Durante sua breve vida, Henrique só trouxe felicidade aos pais, que perderam o rumo quando o filho morreu. Desde então, Claudemir, mais conhecido como “Charuto”, Sandra e a filha, de 18 anos, irmã de Henrique, já se mudaram duas vezes de endereço. Era muito traumático passar pela rodovia onde o filho perdeu a vida. “Nós pensamos, sobretudo, na Andreza, que voltava dirigindo da aula por lá”, justificou Claudemir.

O segundo motivo foi ficar mais perto do cemitério onde Henrique está sepultado, no Água Verde. “Um homem que trabalha há 30 anos lá me contou que o velório do Henrique foi o segundo em número de pessoas”, contou o pai.

Todos os domingos a família visita o túmulo do rapaz. No dia 21, também é rezada missa em homenagem ao garoto, na Igreja Nossa Senhora do Sagrado Coração, no Pinheirinho, bairro onde os pais de Henrique moram atualmente.

De onde conseguiu forças para superar a perda?, Claudemir é sincero: “Por ela, minha filha, é que eu vivo. Se não fosse ela, não teria vontade de viver. Não existe fortuna maior que um filho”, afirma. No dia 21 de agosto, quando completou um ano e seis meses da morte de Henrique, o anjo da guarda do irmão parece ter guiado Andreza, que sofreu um assalto, mas não reagiu. Ela foi surpreendida pelo ladrão perto de casa. O marginal queria o carro que era do irmão: um Audi, presente do pai a Henrique, no final de 2010. A jovem se manteve calma e continua viva. O marginal levou o carro.

Doação atenua sofrimento e salva vidas

A primeira pessoa da família a receber a notícia do acidente foi a irmã Andreza. “Um homem me ligou e se identificou como enfermeiro. Achei que fosse brincadeira e desliguei. Mas retornei a ligação, porque fiquei preocupada, e soube que o Henrique tinha se envolvido num acidente de trânsito”, lembra.

Até 10h do dia seguinte, a família não sabia direito como havia acontecido o acidente. “Estávamos no hospital desde as 5h e o telefone da portaria tocou. A moça perguntou quem eram os pais do Henrique. Do outro lado da linha, era o delegado contando que o causador do acidente estava preso”.

Quase 80 amigos do rapaz foram ao hospital para visitá-lo. “Isso mostra o quanto ele era querido”, afirma.

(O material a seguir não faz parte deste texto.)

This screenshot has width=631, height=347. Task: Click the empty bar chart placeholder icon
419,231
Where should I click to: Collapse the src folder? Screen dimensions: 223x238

Henrique permaneceu um dia internado até que foi constatada a morte cerebral. Apesar do sofrimento, Claudemir e Sandra se mantiveram sensatos e autorizaram a doação de órgãos. “Só não doamos a pele e os ossos”, disse a irmã. E a morte salvou várias vidas; a tristeza se multiplicou na esperança para outras famílias. O rim e o fígado foram doados a moradores de Maringá. Uma mulher recebeu um rim. Já o fígado salvou um homem. “Conseguimos entrar em contato com os receptores, que vieram para Curitiba para a missa de doadores. Eles sempre estão em contato com a gente”, conta Sandra. “A doação é dos pais. Doaram parte do filho para outras pessoas em sofrimento”, comenta o advogado.

Mas o que o casal realmente almeja hoje é descobrir em que peito pulsa o coração do jovem. A assistente social da central de transplantes enviou uma carta ao receptor do órgão, porém, não houve retorno. “O coração dele era muito bom. Só queria saber se a pessoa está bem”, esclarece Sandra.

Fotos por todo lado

O conforto dos amigos tem aliviado o peso do luto da família. Sandra faz questão de deixar à vista a imagem de Henrique em porta-retratos espalhados pela casa. A vontade de reencontrar o filho é tão grande que ela parece vê-lo caminhando pelas ruas. O vazio deixado pelo filho é como se fosse um buraco negro sugando todas as energias que lhe restam. “O dia não rende. Não tenho vontade de fazer nada. Quando saio, vejo pessoas diferentes na rua. Procuro o rosto dele por todo lugar e às vezes acho que o vejo”, disse. “Não tem uma hora em que eu não lembre dele. Acho que só quando eu estou jogando futebol é que me desligo”, confessa o pai.

No carro que causou o acidente, havia garrafa de vodka e o bafômetro comprovou a embriaguez do motorista.